Friday, May 07, 2004

POP A COLD ONE AT THE PALLET
At night, aglow from a couple of strings of Christmas lights, long-neck beer bottles on the ramshackle bar beckon like a desert mirage to soldiers trudging across the camp’s barren expanses.

A sign over the bar reads, “It’s not the alcohol. It’s the camaraderie.” Another sign, with rope letters and a rope border, reads, “The Pallet.”

Obviously, with soldiers in Iraq under General Order No. 1, The Pallet couldn’t be a bar in the real-world sense.

“It’s more of a watering hole, I guess you’d call it,” said Sgt. 1st Class Carl Ingram, the operations noncommissioned officer for the 1st Cavalry Division’s 15th Forward Support Battalion, and one of The Pallet founders.

It’s not a conventional bar because customers can’t even “buy” a drink. Instead, they make donations, then choose between two or three non-alcoholic beers including Becks, Bitburg Drive or Budweiser NA.

And to hoist a cold one here, the management suggests — make that insists — on a toast to fallen comrades at a little shrine featuring a helmet, a flag and a sign reading, “Reserved for Our Fallen Comrades.”

“Pay your respects before you sit down. You have to pay your respects,” said Spc. Theo Jones, who volunteers as bartender and disc jockey when not soldiering with the 1st Cav’s 3rd Battalion, 82nd Field Artillery Regiment.

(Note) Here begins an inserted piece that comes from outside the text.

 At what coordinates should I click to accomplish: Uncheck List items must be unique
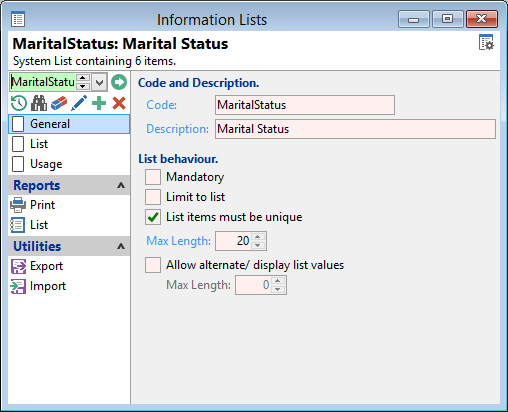coord(153,217)

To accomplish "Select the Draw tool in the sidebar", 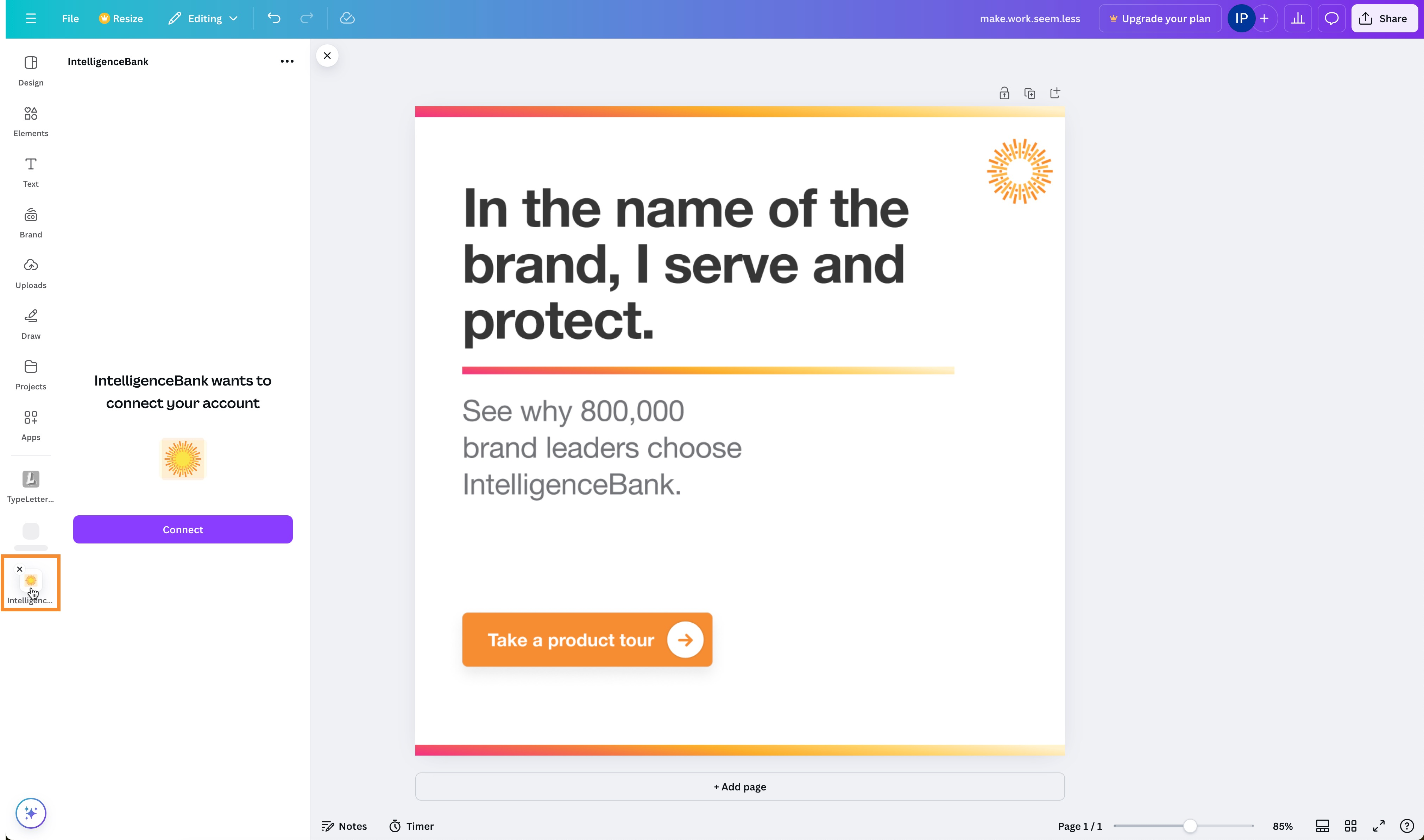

“It doesn’t have to be anything complicated,” Ingram said, “just a silent moment for those who fought and gave their lives.”

After that, management suggests customers take a load off.

“The rule is to not to talk about business,” Ingram said. Politics, music, sports, philosophy are just fine, he said.

“We talk about our lives outside the Army and what’s going on. Get the guys out of what’s going on around them,” said Ingram, a history buff and an acute observer of world politics.